▶ _Exercise goal_
Report back every line of the entries that contains "COOL", exactly as written.

▶ _Records supplied_

————

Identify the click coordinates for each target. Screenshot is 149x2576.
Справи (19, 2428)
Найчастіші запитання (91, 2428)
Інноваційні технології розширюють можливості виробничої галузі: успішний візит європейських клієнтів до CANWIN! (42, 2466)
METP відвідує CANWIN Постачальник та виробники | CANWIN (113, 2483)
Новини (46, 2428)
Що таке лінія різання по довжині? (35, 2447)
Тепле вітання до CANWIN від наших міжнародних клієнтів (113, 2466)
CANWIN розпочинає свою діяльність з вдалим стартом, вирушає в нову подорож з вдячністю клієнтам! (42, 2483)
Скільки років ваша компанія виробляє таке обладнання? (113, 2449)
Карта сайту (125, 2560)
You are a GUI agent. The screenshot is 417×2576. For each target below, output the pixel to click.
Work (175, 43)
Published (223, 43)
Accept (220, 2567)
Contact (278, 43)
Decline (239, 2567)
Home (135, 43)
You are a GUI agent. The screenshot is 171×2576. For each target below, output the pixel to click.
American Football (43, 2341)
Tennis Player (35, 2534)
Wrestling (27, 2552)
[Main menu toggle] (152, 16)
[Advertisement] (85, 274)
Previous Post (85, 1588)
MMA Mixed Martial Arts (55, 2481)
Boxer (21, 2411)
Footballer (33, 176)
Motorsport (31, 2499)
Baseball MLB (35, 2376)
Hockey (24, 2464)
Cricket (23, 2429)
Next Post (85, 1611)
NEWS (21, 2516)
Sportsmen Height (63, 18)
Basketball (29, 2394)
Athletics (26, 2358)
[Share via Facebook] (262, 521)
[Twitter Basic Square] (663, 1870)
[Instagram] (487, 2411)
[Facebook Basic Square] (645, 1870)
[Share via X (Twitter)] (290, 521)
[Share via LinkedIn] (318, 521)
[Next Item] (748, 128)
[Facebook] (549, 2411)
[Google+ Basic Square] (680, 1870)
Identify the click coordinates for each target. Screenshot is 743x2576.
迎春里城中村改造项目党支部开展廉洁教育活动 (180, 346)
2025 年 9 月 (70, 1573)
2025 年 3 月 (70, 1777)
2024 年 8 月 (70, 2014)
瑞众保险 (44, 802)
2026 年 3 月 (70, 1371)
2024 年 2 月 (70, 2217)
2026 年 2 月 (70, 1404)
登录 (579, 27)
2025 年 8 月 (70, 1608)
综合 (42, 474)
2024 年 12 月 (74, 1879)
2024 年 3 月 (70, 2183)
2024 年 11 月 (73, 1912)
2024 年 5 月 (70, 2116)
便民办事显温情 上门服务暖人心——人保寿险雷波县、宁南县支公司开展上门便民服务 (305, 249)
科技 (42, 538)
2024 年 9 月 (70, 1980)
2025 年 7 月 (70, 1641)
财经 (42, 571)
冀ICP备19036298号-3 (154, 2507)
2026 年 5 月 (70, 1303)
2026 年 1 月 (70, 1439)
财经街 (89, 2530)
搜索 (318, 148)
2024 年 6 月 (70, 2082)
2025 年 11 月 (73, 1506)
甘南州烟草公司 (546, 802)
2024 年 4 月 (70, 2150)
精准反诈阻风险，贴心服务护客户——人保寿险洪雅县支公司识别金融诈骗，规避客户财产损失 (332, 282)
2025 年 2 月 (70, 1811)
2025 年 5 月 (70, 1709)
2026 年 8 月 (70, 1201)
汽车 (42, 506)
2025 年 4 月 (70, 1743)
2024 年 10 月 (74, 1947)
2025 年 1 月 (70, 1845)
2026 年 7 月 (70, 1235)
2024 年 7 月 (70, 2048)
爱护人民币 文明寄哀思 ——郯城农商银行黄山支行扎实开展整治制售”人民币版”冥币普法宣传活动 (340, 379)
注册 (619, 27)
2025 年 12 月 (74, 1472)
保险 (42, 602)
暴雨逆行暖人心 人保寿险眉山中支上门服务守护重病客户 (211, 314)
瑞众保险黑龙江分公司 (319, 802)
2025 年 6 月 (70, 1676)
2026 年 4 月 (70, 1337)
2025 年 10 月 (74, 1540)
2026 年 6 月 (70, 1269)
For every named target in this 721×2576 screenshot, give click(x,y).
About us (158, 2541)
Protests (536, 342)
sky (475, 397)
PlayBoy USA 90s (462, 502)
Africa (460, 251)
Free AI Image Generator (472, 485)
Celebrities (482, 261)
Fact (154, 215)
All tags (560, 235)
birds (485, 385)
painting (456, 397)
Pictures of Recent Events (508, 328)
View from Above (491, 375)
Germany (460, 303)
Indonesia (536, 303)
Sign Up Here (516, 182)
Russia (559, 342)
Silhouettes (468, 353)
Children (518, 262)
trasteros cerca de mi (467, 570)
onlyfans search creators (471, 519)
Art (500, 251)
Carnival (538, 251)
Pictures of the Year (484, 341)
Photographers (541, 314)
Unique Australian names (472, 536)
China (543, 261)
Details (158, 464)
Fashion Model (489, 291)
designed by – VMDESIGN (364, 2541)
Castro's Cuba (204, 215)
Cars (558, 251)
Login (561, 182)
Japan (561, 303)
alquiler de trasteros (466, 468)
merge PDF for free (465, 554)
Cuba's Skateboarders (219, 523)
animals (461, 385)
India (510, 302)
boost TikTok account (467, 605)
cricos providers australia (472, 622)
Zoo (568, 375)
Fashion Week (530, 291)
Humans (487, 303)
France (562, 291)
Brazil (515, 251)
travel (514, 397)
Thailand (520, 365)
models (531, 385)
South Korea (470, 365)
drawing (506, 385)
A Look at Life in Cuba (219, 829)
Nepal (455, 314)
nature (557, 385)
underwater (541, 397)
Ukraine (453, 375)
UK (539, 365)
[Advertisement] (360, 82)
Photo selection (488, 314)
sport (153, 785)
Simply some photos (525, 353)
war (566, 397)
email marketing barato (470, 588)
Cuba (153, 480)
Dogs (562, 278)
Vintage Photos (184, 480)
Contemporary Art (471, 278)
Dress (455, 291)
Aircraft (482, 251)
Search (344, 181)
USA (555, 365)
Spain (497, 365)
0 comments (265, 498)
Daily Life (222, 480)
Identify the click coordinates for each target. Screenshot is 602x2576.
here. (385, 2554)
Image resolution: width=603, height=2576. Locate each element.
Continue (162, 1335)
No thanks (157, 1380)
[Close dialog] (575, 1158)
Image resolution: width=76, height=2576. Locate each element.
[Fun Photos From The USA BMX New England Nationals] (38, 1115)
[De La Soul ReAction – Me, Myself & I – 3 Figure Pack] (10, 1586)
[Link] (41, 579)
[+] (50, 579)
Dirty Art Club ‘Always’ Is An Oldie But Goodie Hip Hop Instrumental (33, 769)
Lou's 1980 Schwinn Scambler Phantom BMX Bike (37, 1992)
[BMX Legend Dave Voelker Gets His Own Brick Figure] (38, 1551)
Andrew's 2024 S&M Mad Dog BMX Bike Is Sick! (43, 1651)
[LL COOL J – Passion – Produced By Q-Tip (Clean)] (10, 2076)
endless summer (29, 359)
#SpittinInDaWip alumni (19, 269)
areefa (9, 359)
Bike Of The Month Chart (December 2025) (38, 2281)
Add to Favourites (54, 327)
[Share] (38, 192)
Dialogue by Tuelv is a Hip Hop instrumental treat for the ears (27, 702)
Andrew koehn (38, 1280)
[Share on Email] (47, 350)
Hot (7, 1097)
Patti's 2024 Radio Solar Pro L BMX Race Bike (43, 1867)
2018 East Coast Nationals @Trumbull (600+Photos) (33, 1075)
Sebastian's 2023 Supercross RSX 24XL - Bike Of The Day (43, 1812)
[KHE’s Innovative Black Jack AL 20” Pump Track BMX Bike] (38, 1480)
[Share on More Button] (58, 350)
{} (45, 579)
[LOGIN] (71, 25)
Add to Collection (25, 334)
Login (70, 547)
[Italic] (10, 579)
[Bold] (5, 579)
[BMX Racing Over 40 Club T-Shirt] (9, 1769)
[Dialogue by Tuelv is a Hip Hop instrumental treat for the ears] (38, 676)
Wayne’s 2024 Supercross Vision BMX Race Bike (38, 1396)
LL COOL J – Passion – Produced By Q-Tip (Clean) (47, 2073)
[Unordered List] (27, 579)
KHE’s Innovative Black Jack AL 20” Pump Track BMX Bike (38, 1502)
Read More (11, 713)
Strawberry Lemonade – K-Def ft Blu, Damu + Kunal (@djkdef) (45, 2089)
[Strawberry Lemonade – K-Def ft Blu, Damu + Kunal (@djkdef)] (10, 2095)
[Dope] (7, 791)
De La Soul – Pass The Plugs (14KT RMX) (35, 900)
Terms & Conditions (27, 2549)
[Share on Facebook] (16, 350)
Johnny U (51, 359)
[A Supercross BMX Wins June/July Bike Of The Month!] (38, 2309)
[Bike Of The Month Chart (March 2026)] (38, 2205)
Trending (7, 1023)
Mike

————

▶ _Answer for this exercise_
[LL COOL J – Passion – Produced By Q-Tip (Clean)] (10, 2076)
LL COOL J – Passion – Produced By Q-Tip (Clean) (47, 2073)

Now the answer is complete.